## [Work instruction]
The reply should consist of one number, the count of lines below in which the word "beside" appears.

## [The data]

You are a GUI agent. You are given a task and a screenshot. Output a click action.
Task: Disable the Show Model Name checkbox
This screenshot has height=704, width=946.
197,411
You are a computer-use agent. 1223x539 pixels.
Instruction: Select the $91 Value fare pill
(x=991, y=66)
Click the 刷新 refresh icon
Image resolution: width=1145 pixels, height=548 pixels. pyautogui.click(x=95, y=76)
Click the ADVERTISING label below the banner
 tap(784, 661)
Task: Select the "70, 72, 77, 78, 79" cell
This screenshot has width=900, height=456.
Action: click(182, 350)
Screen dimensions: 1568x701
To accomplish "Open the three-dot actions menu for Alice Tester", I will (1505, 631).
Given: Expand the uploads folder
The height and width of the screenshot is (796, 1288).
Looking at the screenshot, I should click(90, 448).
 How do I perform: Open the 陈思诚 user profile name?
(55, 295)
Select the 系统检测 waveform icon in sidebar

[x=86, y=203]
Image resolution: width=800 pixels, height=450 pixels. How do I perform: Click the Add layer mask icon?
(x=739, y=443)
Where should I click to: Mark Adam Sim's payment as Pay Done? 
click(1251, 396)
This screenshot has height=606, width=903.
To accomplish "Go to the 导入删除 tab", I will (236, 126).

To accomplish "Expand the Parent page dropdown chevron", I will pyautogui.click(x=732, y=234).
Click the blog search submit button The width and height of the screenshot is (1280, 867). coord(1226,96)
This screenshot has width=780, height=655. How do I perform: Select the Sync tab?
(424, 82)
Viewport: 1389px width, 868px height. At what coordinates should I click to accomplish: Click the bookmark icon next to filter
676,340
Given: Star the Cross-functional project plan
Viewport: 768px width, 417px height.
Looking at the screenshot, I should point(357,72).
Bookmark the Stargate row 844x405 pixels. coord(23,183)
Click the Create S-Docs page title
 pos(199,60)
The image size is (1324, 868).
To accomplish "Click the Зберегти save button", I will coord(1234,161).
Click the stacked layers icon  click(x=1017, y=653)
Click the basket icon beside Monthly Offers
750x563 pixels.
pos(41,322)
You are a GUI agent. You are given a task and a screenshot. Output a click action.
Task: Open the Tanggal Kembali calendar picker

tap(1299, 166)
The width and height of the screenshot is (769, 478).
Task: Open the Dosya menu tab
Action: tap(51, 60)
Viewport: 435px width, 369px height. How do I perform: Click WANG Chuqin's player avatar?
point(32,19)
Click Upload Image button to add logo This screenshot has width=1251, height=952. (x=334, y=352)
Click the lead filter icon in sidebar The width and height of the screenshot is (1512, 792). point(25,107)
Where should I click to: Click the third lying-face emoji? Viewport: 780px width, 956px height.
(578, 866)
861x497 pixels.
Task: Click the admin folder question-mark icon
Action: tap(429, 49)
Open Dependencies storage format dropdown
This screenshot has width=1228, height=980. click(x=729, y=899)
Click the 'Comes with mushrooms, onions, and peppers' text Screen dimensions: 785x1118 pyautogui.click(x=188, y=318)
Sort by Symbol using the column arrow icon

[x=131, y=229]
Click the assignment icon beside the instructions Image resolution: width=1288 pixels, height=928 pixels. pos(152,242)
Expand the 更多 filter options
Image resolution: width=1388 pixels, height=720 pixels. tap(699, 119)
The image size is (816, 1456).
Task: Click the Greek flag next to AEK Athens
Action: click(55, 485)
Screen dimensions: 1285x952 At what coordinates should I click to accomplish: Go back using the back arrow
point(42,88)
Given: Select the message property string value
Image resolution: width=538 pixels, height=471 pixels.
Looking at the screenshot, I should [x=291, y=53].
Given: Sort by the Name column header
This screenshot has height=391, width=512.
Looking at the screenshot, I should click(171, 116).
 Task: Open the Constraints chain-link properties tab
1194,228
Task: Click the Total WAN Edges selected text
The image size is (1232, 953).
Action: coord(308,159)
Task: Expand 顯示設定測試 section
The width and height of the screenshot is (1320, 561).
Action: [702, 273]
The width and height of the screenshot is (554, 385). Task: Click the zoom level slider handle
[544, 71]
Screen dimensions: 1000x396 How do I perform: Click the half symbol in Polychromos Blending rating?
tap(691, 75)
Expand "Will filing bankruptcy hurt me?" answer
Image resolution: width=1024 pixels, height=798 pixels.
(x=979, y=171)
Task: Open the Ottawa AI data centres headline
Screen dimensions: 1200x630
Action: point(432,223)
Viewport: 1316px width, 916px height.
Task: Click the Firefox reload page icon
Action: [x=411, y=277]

## [Answer space]
2